> **Fragmento**
▬▬▬

La Santa Misa, con la doble mesa de la Palabra y de la Eucaristía, hace que los fieles tengan vida y la tengan en abundancia (cf. Jn 10,10), recibiéndola del mismo Cristo, que así modela y nutre a su Iglesia. A este respecto, el «Catecismo de la Iglesia católica» recuerda que «la celebración dominical del día y de la Eucaristía del Señor tiene un papel principalísimo en la vida de la Iglesia» (n. 2177), ya que ella hace revivir a los cristianos «la intensa experiencia que tuvieron los Apóstoles la tarde de Pascua, cuando el Señor Resucitado se les manifestó estando reuni
dos (cf. Jn 20,19)» («Dies Domini», 33).

Se debe incrementar, pues, una acción pastoral que favorezca una participación más asidua de los fieles en la Eucaristía dominical, la cual ha de ser vivida no sólo como un precepto sino como una exigencia inscrita profundamente en la existencia cristiana. Por ello escribí: «Es de importancia capital que cada fiel esté convencido de que no puede vivir su fe, con la participación plena en la vida de la comunidad cristiana, sin tomar parte regularmente en la asamblea eucarística dominical» (Ibíd., 81). Más recientemente he señalado también que se ha de dar «un realce particular a la Eucaristía dominical y al domingo mismo, sentido como día especial de la fe, día del Señor resucitado y del don del Espíritu, verdadera Pascua de la semana» (Novo millennio ineunte, 35).

5. Otro campo de la acción pastoral que requiere especial atención es el de la promoción y defensa de la institución familiar, hoy tan atacada desde diversos frentes con múltiples y sutiles argumentos. Asistimos a una corriente, muy difundida en algunas partes, que tiende a debilitar su verdadera naturaleza. Los mismos fieles católicos, en ocasiones, por variados motivos, no recurren al Sacramento del matrimonio para dar comienzo a su unión en el amor. Es importante recordar que Cristo «mediante el Sacramento del matrimonio, sale al encuentro de los esposos cristianos. Permanece, además con ellos para que, como Él mismo amó a la Iglesia y se entregó por ella, así también los cónyuges, con su entrega mutua, se amen con perpetua fidelidad» (Gaudium et spes, 48).

▬▬▬

> **Datos listados**

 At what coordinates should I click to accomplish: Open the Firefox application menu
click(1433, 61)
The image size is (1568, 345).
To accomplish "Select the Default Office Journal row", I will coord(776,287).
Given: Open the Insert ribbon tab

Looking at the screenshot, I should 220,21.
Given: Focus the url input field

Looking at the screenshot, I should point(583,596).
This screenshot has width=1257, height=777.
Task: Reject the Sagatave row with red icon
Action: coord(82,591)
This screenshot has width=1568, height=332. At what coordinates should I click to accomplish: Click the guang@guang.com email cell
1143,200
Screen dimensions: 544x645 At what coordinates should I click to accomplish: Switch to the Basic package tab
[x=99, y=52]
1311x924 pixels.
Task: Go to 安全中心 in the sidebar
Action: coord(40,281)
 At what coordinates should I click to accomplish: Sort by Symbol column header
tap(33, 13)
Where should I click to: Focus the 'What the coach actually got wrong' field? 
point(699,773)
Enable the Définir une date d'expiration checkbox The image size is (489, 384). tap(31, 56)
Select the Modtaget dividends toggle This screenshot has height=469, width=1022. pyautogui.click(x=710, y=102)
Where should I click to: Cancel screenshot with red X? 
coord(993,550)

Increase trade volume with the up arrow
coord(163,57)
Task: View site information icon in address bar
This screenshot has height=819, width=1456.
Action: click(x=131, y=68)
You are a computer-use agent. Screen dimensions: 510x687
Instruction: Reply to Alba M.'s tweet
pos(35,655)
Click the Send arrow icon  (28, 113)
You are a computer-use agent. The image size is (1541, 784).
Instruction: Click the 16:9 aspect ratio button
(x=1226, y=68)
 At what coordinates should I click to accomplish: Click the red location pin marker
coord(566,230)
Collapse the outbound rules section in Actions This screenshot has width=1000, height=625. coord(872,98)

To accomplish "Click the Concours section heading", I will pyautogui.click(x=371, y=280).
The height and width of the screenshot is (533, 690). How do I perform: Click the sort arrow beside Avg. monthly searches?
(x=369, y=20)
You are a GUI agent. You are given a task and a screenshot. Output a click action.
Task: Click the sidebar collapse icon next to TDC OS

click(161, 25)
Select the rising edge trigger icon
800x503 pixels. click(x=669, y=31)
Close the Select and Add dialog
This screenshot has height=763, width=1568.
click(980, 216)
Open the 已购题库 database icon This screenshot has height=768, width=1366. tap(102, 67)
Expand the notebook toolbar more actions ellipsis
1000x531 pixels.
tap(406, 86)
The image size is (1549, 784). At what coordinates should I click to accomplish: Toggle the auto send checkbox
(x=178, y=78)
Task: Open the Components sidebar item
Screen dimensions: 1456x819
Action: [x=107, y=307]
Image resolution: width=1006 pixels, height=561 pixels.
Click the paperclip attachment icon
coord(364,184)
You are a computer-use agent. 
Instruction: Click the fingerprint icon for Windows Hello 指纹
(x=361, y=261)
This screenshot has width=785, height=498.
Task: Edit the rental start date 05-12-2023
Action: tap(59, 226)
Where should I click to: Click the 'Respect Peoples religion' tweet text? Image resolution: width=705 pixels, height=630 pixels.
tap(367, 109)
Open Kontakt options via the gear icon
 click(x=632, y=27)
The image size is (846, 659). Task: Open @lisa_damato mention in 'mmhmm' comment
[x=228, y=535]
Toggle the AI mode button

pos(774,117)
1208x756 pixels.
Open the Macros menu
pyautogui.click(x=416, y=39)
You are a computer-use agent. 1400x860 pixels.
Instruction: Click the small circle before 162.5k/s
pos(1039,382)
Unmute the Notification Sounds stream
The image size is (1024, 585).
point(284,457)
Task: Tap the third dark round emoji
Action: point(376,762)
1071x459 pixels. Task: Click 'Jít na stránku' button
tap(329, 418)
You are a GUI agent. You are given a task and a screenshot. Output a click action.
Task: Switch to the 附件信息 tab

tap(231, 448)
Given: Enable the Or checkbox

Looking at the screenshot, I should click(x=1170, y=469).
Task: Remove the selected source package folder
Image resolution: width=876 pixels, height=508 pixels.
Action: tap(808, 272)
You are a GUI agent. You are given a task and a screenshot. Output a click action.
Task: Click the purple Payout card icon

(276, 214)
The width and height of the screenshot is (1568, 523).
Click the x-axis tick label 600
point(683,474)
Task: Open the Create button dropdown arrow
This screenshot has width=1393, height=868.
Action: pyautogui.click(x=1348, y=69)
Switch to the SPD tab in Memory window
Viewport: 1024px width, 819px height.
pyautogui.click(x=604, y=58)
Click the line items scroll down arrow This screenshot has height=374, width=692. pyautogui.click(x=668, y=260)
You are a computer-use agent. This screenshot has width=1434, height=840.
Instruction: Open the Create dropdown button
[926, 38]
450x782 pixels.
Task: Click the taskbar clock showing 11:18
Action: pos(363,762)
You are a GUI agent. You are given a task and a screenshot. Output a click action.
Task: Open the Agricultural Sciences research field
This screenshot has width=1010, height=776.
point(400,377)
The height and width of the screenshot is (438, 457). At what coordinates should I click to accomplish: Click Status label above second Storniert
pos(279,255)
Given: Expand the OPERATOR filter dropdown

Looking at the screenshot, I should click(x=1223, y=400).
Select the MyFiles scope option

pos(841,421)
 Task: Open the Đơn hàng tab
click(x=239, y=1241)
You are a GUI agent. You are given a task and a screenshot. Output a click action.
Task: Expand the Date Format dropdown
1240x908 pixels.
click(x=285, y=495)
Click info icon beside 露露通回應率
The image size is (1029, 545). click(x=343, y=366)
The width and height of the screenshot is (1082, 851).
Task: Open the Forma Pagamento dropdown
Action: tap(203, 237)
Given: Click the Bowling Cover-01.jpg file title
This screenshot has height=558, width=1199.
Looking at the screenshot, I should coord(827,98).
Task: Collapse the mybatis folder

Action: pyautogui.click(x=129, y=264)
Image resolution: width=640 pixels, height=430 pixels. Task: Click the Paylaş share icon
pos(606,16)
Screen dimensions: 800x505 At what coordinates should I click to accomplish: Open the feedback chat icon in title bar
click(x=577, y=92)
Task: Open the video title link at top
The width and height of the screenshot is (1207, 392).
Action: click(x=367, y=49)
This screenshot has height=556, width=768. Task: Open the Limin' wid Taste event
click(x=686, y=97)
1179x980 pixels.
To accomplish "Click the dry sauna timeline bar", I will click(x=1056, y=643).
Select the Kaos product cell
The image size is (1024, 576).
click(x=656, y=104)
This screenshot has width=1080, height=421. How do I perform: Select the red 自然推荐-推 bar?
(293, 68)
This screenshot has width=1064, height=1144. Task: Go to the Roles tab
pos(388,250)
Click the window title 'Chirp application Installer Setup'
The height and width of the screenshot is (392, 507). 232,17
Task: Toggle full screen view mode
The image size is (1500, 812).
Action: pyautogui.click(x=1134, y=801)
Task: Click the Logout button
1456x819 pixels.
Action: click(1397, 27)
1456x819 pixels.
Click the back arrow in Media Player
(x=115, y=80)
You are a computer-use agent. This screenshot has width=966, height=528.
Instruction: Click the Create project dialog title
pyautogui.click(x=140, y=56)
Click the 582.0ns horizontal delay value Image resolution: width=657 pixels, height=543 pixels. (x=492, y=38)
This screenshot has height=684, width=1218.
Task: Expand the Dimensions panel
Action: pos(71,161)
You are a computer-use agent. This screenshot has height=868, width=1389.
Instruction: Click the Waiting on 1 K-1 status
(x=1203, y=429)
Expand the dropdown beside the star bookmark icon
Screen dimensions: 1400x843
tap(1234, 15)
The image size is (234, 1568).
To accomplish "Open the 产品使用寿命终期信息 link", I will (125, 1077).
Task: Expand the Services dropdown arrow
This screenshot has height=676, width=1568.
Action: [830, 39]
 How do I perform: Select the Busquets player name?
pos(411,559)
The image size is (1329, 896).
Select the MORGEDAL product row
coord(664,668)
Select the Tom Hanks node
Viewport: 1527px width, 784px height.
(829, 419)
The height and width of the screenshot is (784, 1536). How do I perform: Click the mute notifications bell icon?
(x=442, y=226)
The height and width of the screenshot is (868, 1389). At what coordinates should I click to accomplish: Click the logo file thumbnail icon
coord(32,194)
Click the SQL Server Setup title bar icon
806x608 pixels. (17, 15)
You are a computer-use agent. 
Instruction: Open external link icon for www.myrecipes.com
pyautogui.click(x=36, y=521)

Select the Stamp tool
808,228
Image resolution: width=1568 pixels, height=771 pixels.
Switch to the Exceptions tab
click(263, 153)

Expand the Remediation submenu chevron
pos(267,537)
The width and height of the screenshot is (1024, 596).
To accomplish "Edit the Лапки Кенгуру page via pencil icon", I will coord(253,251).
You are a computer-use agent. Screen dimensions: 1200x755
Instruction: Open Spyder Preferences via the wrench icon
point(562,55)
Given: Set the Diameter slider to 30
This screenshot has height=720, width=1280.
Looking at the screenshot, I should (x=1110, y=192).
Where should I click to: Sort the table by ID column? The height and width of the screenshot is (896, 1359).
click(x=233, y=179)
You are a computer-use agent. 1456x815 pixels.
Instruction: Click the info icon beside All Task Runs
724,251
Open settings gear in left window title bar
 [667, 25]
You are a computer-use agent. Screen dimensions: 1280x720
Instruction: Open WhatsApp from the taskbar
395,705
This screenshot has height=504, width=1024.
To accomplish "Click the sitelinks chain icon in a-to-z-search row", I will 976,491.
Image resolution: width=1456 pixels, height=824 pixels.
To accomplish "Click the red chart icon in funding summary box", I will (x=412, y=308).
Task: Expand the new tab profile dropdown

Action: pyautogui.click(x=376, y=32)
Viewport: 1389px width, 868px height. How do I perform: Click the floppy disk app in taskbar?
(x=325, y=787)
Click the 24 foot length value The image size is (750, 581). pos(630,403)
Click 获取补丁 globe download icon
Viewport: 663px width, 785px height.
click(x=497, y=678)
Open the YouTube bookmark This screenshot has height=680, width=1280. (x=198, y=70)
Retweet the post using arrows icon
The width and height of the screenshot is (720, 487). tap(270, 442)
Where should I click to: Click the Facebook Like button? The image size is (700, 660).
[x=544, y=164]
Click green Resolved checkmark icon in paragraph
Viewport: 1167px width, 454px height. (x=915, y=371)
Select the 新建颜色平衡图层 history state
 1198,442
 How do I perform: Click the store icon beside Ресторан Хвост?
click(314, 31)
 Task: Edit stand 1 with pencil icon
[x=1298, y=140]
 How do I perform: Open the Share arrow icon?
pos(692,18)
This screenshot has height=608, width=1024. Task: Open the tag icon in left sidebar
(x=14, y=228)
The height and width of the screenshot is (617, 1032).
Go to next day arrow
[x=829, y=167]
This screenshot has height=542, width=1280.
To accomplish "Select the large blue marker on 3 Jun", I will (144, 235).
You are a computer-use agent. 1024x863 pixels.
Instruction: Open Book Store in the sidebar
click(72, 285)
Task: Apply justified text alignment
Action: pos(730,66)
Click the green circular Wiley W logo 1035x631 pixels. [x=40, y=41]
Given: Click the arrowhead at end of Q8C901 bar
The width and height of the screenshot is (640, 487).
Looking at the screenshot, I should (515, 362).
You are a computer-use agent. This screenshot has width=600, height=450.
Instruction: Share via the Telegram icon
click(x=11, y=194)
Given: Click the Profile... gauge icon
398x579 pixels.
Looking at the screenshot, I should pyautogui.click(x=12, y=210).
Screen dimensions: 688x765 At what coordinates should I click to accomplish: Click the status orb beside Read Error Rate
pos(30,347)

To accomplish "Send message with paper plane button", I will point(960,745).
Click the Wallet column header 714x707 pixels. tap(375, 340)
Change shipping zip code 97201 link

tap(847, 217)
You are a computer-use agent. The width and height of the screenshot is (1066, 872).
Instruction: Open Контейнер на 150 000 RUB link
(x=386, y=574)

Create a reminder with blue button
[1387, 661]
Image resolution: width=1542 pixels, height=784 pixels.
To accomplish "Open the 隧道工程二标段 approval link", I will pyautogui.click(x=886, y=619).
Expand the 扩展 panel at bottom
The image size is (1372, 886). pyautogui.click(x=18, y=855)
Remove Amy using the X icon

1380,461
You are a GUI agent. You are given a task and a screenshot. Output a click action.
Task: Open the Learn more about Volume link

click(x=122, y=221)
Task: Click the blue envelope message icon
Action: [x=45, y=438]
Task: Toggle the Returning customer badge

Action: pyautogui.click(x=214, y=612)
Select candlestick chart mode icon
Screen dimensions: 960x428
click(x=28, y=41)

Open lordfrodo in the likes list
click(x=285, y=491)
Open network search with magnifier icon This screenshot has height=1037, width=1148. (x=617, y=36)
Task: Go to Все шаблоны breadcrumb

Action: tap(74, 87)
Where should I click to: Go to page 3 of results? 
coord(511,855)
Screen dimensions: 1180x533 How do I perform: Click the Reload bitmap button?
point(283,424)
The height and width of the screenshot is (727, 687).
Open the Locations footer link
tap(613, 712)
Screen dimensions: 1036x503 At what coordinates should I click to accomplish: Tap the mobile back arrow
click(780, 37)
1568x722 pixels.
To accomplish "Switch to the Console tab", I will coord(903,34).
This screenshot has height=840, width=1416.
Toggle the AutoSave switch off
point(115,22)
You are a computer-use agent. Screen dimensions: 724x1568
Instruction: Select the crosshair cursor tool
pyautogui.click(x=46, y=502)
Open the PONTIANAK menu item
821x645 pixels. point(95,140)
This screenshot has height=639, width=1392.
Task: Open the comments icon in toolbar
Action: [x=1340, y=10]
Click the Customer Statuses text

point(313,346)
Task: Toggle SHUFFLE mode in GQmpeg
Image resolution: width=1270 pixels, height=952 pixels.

▬▬▬

> **Tarea pendiente**
¿Puedes prolongar el fragmento sobre la Eucaristía dominical y la familia a partir de su última oración?

> **Respuesta**
Conozco el empeño que ponéis en defender y promover esta institución, que tiene su origen en Dios y en su plan de salvación (cf. «Familiaris consortio», 49). La extensión de la crisis del matrimonio y de la familia no ha de llevar al abatimiento o a la dejadez, al contrario, nos ha de impulsar a proclamar, con firmeza pastoral, como un auténtico servicio a la familia y a la sociedad, la verdad sobre el matrimonio y la familia establecida por Dios. Dejar de hacerlo sería una grave omisión pastoral que induciría a los creyentes al error, así como también a quienes tienen la grave responsabilidad de tomar las decisiones sobre el bien común de la nación. Esta verdad es válida no sólo para los católicos, sino para todos los hombres y mujeres sin distinción, pues el matrimonio y la familia constituyen un bien insustituible de la sociedad, la cual no puede permanecer indiferente ante su degradación o la pérdida de su identidad.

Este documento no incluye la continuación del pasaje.